Tuesday, May 21, 2013

A Thimble of Christ's Sorrow

A thimble of Christ's sorrow
Has in it more joy
Than all the world's oceans
Of ecstasy

Monday, May 13, 2013

Saturday Mornings

Most of my Saturday mornings have been spent down a country dirt road in Salem, AL, outside a little house surrounded by a 30-acre wood. Our house shared that dirt road with the homes of two uncles and our big red barn. At one time, that barn housed chickens, goats, and the horses that my uncles would ride over the wooded landscape. My uncles made trails all throughout the woods for those horse rides, and in the process, they cleared the forest pathways of my childhood. I can roam those trails in my mind still today: through the barn gate, across the iron-grated bridge over the creek, and into the hush of sun-streaked tree tops and neighboring wildlife. I would spend many hours there in solitude, trekking the familiar trails, exploring beyond them as far as I dared.
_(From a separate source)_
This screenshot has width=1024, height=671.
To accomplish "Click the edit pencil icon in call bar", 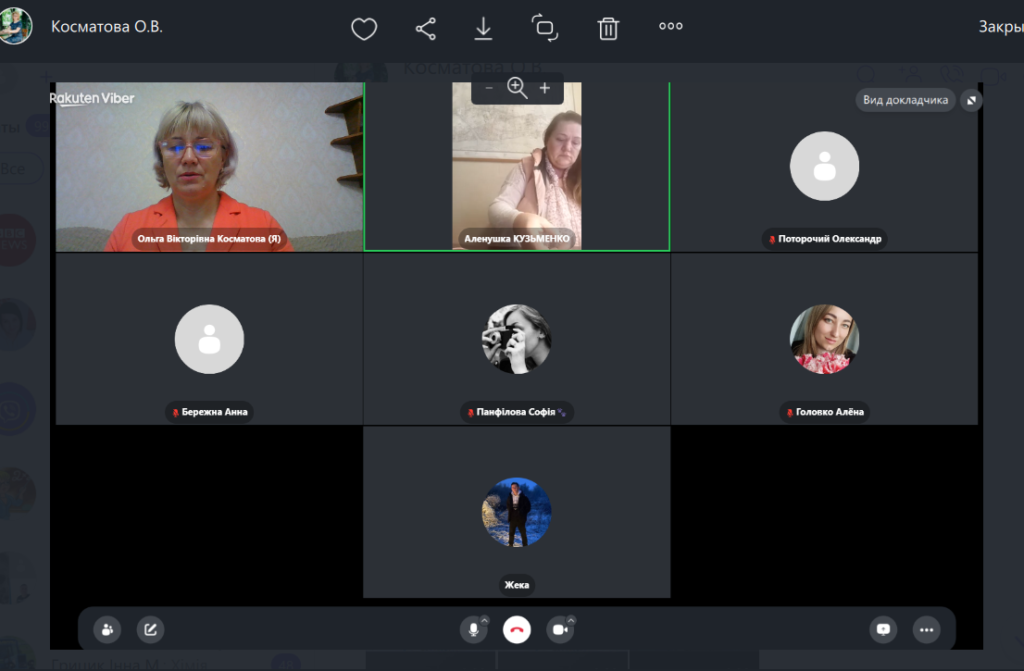I will pyautogui.click(x=150, y=629).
Sometimes a city friend would come over, and he would want to get up early and take our BB guns out squirrel hunting. We never saw a single squirrel, and that was probably okay with me. The forest was a magical place, more fit for a sword or wizard’s staff than a gun. My dad once made for me a wooden sword and shield to wield on my forest adventures. I couldn’t have been more pleased if I had been Arthur pulling Excalibur from the Stone. The forest was my kingdom, and I its princely protector. I loved the place: every tree of the forest, every babble of the creek that flowed through it, every stone in the creek bed, every blade of grass on creek bank and field, and every warm breeze that bent those blades, blowing past us, whispering mysteries of fleeting childhood.

On the border of my kingdom, my eldest uncle’s house sat, its back to the dirt road. The front of the house faced the forest. Even then, even with my love for the land, this seemed odd to me. Why build your front door facing out of sight, away from the road, as if to shy from its connection to society?